Mitt Romney keeps making the top stories of the day, but not always on purpose. In what constitutes conclusive evidence that the media will make headlines out of anything, several outlets ran headlines indicating that Rick Santorum would drop out of the race [hold your breath, here comes the shocker]… if Romney got enough delegates to lock down the GOP nomination. Yeah, like we were all under the impression, before this headline, that the losers would continue to fight for the nomination after someone had won. Then again, in the media’s defense, you could totally see Newt Gingrich campaigning well into June of 2013, regardless of what happens. Anyway, Romney also crushed those who doubted his personality by showing his sense of humor when he was pranked by his staff on April Fools’ Day. After they marched him into an empty room to give a campaign speech, Romney said, "This really is a small crowd; oh, jeez, you guys are really bad."

Obama's Hot Mic Moment

In the last Countdown, we poked fun at Romney for saying he would be more candid and forthcoming about his plans as President once the campaign was over. Like telling a potential business partner that you’re withholding some information from them lest they become reluctant to sign the agreement, some “forthcomingness” can be a little self-defeating. Well, President Obama had a less advertent version of Romney’s gaffe, getting caught by an open mic asking Russian President Medvedev for some “space” and “flexibility” on missile defense negotiations until after the election. The President defended the gaffe by indicating that while his blunt remarks to Medvedev weren’t intended for public consumption, the policy he intends to push after the election, namely reducing nuclear weapons’ stockpiles, is one he’s been speaking publicly in favor of for a long time. But Romney is not letting off; he called Obama’s comments to Medvedev "an alarming and troubling development," and said “I don’t think he can recover from it." Yes, the man who has remained the GOP frontrunner despite a similar gaffe doesn’t think the President can recover from this one.

The Forgotten Savior?

Now that Mitt Romney has passed the halfway-mark in securing delegates for the Republican nomination, the road ahead is looking tough for his two remaining oppon….what’s that? He has three opponents? Oh shoot, we forgot, Ron Paul is an actual candidate too! And he’s vowed to stay in the race to “save the Republican Party from themselves because they want perpetual wars…they don’t care about searching our houses without search warrants, and these are the kind of things people care about.” In his opponents’ defense, protecting civil liberties and ending our wars are things that only about 70% of Americans care about. But Romney de… what do you mean a FOURTH opponent? People really are still voting for Rick Perry? His lack of participation in debates seems to have made him a more attractive candidate. But when it comes t.. what 5th candidate? Ok, we over did it. Sorry. Moving on…

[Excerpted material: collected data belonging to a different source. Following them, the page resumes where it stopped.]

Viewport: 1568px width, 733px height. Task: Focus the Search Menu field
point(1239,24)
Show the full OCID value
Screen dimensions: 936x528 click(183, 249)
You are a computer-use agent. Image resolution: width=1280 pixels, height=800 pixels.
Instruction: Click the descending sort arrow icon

Ros-Lehtinen, On a Peace Mission

When the Palestinians sought state recognition at the U.N., Congress punished them by freezing all U.S. funds to Palestine. After all, they were taking “unilateral” steps to solve the conflict, when we know only Israel is allowed to do unilateral stuff, like building walls and settlements. Last week, Rep. Ileana Ros-Lehtinen, chair of the House Foreign Affairs Committee, decided to show some kindness to the Palestinians, announcing the release of $88.6 million of the frozen funds. So how will the Palestinians use this generous help? Well, they’re prohibited from using it on “assistance…road constructions…trade facilitation…tourism promotion…scholarships for Palestinian students,” and pretty much anything else that a reasonable person would actually call “aid.”  So what can they spend it on? They can spend it specifically on expenditures “directly related to security,” apparently in an effort to deny “Hamas the flexibility to continue its rule over the area.” Ros-Lehtinen cares about the Palestinians so much that she will help keep them poor and occupied, but will provide them with badly-needed assistance to keep Israel secure. How has she not brought peace there already?

It Makes Perfect Sense... In Another Dimension

In what could be the funniest prank the U.S. government has ever played on the Arab American and American Muslim communities, Zuhdi Jasser (America’s favorite Muslim Muslim-basher) has been appointed to the United States Commission on International Religious Freedom (USCIRF). Oh, it’s not a joke? We are talking about the narrator of the venomous anti-Muslim film the Third Jihad, right? Oh, then this must be related to the news that Hosni Mubarak has been appointed to head the Egypt Anti-Corruption Committee, that the world’s leading scientists are now defending the “flat earth” hypothesis, and that the DNC is thinking of running Sarah Palin for President in 2016. You’ve heard this before: "There is a fifth dimension beyond that which is known to man… It is an area we call… the Twilight Zone." Well, we’re not in the Twilight Zone and Zuhdi Jasser has really been appointed to the USCIRF. Do something!